Venezuela has become a key economic ally for Cuba under Socialist President Hugo Chavez, crucially in providing most of its daily oil needs at knock-down prices. Mr Chavez returned to Caracas this week from Havana where he was again treated for cancer. But he remains very ill and has not been seen in person since December.
"Venezuela is an important piece of the jigsaw," says Paul Hare, a former British ambassador to Havana.
"What happens there determines how quickly Cuba will need to open up its economy, whether there'll be a rush for a China-type solution if Venezuela cuts the subsidies, the oil. So there is an urgency about the reforms now, that wasn't there before."
Even so, the pace remains cautious. "Without pause, but without haste," according to Raul Castro.
'Important gain'
The goal is to adjust the system without undermining it. But the relationship between state and citizen is already changing.
"All these measures that make the citizen economically independent from the state are generating a feeling of freedom in people," writer and essayist Leonardo Padura notes.
"I think it's an important gain in Cuban society."
The introduction of income tax is one clear sign of that shift, as Cubans increasingly move from depending on the state to supporting it through their taxes.
"They are now the dynamic element of Cuban society. I think the loosening up in Cuba won't come from political organisations, it will come from the self-employed and others breaking down the barriers," says Mr Hare.

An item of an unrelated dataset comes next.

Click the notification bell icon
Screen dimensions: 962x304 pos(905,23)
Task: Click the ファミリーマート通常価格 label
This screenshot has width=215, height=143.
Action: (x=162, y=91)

"People will think 'that will produce my iPad for me, the old system won't'."
Economic change in Cuba has not been matched by political reform. The election that produced this parliament saw 612 candidates for 612 seats.
One of them was 86-year-old Fidel Castro, who turned up to vote in person for the first time since he fell ill and stepped aside in 2006.
Seven years on, there is still no obvious successor to the Castros waiting in the wings.
A change in the choice for Cuba's No 2 post - first vice-president - might provide some hint. The position is currently held by another octogenarian revolutionary.
Miguel Diaz-Canel, 53, is one rumoured alternative, a Politburo member who has increasingly been standing in for Raul Castro at official engagements.
But few real clues have emerged from behind the closed doors of Cuban politics.
As the island enters a decisive new term, that key question about its future remains unanswered.